STORED DATA:
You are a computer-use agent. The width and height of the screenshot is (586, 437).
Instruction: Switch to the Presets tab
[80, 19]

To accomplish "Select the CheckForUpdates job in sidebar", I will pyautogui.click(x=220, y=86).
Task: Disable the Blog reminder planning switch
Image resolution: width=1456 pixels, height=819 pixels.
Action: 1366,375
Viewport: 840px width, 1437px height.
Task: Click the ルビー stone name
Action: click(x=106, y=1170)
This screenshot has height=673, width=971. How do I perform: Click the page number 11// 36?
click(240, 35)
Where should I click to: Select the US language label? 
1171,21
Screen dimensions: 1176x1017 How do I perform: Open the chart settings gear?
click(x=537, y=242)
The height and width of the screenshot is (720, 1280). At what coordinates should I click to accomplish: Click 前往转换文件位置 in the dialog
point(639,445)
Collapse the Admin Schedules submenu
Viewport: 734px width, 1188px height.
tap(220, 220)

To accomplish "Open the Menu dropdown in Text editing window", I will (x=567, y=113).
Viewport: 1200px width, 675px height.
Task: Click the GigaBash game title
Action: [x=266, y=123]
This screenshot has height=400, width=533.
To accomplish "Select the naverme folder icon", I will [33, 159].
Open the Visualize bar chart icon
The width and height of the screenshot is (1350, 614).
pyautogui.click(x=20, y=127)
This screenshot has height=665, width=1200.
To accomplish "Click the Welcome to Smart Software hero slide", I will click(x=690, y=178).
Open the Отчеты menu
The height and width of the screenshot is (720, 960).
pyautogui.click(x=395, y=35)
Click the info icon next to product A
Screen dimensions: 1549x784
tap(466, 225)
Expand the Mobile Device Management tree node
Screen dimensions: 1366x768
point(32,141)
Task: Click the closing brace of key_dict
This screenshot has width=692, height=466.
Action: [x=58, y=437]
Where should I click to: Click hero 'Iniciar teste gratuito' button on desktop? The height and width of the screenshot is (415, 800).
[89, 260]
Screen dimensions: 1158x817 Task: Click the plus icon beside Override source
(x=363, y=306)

WORK REQUIRED: Could you copy out every record above exactly as it appears?

ANSWER SPACE:
You are a computer-use agent. The width and height of the screenshot is (586, 437).
Instruction: Switch to the Presets tab
[80, 19]

To accomplish "Select the CheckForUpdates job in sidebar", I will pyautogui.click(x=220, y=86).
Task: Disable the Blog reminder planning switch
Image resolution: width=1456 pixels, height=819 pixels.
Action: 1366,375
Viewport: 840px width, 1437px height.
Task: Click the ルビー stone name
Action: click(x=106, y=1170)
This screenshot has height=673, width=971. How do I perform: Click the page number 11// 36?
click(240, 35)
Where should I click to: Select the US language label? 
1171,21
Screen dimensions: 1176x1017 How do I perform: Open the chart settings gear?
click(x=537, y=242)
The height and width of the screenshot is (720, 1280). At what coordinates should I click to accomplish: Click 前往转换文件位置 in the dialog
point(639,445)
Collapse the Admin Schedules submenu
Viewport: 734px width, 1188px height.
tap(220, 220)

To accomplish "Open the Menu dropdown in Text editing window", I will (x=567, y=113).
Viewport: 1200px width, 675px height.
Task: Click the GigaBash game title
Action: [x=266, y=123]
This screenshot has height=400, width=533.
To accomplish "Select the naverme folder icon", I will [33, 159].
Open the Visualize bar chart icon
The width and height of the screenshot is (1350, 614).
pyautogui.click(x=20, y=127)
This screenshot has height=665, width=1200.
To accomplish "Click the Welcome to Smart Software hero slide", I will click(x=690, y=178).
Open the Отчеты menu
The height and width of the screenshot is (720, 960).
pyautogui.click(x=395, y=35)
Click the info icon next to product A
Screen dimensions: 1549x784
tap(466, 225)
Expand the Mobile Device Management tree node
Screen dimensions: 1366x768
point(32,141)
Task: Click the closing brace of key_dict
This screenshot has width=692, height=466.
Action: [x=58, y=437]
Where should I click to: Click hero 'Iniciar teste gratuito' button on desktop? The height and width of the screenshot is (415, 800).
[89, 260]
Screen dimensions: 1158x817 Task: Click the plus icon beside Override source
(x=363, y=306)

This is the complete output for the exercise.